Переполох, учиненный мной, надолго прижал меня к земле. Фашисты освещали поле и дороги ракетами, вели с разных сторон пальбу. Я понимал, что это неопасно, заметить меня среди неровного, где вспаханного, а где развороченного машинами поля, невозможно, если буду лежать смирно, как убитый.
На этот раз я оказался молодцом — перележал переполох на одном месте, а когда затих он, пополз снова к деревне. Там густо, во всех домах, огни, несколько больших костров на улице. Шум, лязг, дребезг машин. Немцы, должно быть, остановились на ночевку.
Там нечего искать десантников. Но я ползу: меня гонит жажда. Где-нибудь, как-нибудь найду там воду.
Времени, пожалуй, скоро полночь. Я определяю его на глазок, часы пока не надобны, и, чтобы не раздражали, держу их в вещевом мешке. Машин меньше. Вторую дорогу и весь кусок поля до деревни переползаю без всяких злоключений.

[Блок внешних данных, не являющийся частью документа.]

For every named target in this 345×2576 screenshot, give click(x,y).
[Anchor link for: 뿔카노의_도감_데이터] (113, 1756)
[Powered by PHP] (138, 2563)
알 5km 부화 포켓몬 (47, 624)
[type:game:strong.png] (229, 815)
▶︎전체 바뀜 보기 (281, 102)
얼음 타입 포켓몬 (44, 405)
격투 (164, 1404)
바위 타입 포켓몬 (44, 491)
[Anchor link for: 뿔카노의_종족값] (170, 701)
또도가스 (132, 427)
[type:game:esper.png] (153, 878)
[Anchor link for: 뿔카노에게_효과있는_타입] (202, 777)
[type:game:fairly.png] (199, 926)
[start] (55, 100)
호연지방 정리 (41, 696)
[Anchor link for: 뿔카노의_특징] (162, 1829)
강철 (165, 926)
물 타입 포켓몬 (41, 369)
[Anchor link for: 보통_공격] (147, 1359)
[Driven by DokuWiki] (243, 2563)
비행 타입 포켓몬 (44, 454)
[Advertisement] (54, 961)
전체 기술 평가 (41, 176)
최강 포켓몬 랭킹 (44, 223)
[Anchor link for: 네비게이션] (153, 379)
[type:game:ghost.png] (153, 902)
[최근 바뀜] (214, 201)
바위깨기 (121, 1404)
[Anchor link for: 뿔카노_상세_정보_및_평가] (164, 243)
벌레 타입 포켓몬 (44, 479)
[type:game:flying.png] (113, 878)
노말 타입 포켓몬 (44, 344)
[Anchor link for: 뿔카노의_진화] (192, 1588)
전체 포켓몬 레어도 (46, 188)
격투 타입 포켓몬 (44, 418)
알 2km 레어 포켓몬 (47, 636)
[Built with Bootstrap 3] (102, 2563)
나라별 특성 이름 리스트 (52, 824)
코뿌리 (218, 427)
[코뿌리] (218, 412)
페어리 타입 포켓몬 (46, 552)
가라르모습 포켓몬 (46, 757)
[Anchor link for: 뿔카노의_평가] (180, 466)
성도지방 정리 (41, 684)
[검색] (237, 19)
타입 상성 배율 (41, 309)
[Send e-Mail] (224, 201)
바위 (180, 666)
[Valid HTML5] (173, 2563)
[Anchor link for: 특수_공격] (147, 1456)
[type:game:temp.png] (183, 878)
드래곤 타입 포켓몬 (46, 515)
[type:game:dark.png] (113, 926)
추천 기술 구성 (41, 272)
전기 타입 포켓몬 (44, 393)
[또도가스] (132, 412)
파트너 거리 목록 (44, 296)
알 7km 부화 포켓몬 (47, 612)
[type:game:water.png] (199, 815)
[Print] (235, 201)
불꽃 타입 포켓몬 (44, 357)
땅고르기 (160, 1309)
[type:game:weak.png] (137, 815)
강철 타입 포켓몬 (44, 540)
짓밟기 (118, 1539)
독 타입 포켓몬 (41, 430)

Только вот постоянно натыкаюсь на какое-нибудь железо. Концы, обрывки, целые неразмотанные бухты колючей и гладкой проволоки, осколки снарядов и бомб, гильзы, пустые банки, куски железа, болты, гайки, целые трупы автомобилей, самолетов, мотоциклов, плугов будто нарочно при каждой передвижке лезут мне под ноги, под руки, хватают, царапают, колют меня своими острыми углами, концами, шипами, рвут мое обмундирование.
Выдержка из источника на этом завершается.